(Some entries)
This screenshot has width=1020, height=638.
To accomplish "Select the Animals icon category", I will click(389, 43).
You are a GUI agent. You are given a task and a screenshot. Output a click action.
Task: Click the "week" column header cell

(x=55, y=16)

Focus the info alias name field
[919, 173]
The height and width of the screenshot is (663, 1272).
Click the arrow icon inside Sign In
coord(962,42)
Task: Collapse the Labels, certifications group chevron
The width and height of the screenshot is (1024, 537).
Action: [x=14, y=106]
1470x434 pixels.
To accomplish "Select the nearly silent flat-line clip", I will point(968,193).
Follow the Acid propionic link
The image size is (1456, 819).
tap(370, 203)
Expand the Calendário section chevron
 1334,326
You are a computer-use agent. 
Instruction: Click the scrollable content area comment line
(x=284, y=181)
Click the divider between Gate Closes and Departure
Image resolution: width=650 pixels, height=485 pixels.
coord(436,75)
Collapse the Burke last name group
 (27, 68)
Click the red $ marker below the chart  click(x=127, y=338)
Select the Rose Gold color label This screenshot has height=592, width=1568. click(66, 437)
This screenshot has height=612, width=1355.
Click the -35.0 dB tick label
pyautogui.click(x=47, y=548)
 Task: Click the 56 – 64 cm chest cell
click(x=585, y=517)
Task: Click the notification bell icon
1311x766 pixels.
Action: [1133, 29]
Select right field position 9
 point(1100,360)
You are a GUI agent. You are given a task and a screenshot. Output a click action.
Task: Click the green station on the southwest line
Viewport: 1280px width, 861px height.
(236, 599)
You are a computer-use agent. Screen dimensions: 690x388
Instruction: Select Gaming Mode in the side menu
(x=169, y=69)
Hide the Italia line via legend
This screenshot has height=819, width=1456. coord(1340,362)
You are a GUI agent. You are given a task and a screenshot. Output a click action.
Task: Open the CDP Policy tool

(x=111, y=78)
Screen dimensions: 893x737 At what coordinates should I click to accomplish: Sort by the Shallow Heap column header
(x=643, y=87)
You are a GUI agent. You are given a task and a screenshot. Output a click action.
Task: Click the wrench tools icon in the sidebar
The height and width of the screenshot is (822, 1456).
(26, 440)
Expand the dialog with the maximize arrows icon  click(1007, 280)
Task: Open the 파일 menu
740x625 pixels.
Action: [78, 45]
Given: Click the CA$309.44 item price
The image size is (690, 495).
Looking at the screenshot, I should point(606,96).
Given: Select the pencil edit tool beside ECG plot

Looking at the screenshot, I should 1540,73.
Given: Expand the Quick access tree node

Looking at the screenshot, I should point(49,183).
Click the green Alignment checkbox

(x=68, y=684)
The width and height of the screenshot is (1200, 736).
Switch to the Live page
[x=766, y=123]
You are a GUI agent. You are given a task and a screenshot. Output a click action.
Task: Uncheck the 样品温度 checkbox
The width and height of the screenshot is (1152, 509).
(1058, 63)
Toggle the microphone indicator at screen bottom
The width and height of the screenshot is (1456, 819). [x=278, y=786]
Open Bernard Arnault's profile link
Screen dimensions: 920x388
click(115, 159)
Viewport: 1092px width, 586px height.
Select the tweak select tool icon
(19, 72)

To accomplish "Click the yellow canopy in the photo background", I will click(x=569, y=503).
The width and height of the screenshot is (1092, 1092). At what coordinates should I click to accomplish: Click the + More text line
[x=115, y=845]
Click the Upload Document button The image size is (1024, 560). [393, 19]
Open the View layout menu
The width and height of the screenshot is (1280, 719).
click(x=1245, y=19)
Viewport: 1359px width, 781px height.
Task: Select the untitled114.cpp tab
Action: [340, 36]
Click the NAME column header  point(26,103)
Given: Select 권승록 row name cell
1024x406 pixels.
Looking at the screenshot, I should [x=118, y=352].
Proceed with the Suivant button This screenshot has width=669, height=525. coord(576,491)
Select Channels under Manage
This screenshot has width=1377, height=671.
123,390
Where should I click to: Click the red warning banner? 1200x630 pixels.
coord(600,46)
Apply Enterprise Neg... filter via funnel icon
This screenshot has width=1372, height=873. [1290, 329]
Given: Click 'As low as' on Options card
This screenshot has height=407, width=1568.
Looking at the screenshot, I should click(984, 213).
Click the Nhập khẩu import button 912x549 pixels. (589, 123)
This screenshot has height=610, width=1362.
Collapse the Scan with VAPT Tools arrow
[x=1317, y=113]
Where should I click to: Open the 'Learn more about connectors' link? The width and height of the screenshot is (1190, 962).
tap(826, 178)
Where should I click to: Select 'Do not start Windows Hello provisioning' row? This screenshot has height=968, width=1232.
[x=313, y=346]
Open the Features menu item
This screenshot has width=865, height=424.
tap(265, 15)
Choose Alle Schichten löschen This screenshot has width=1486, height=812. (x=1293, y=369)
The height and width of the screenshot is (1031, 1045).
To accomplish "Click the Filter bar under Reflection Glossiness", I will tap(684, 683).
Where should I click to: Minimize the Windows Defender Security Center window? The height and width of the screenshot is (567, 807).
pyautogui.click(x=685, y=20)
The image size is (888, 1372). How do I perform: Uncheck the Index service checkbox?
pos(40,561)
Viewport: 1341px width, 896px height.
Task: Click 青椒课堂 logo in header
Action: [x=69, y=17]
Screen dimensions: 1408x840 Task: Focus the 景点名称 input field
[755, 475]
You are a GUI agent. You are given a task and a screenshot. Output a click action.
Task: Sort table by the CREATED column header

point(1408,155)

WRITTEN REQUEST
Tally the lines of the entries above that contain the string "menu", matching case exactly. Give only the number.

RIGHT ANSWER
4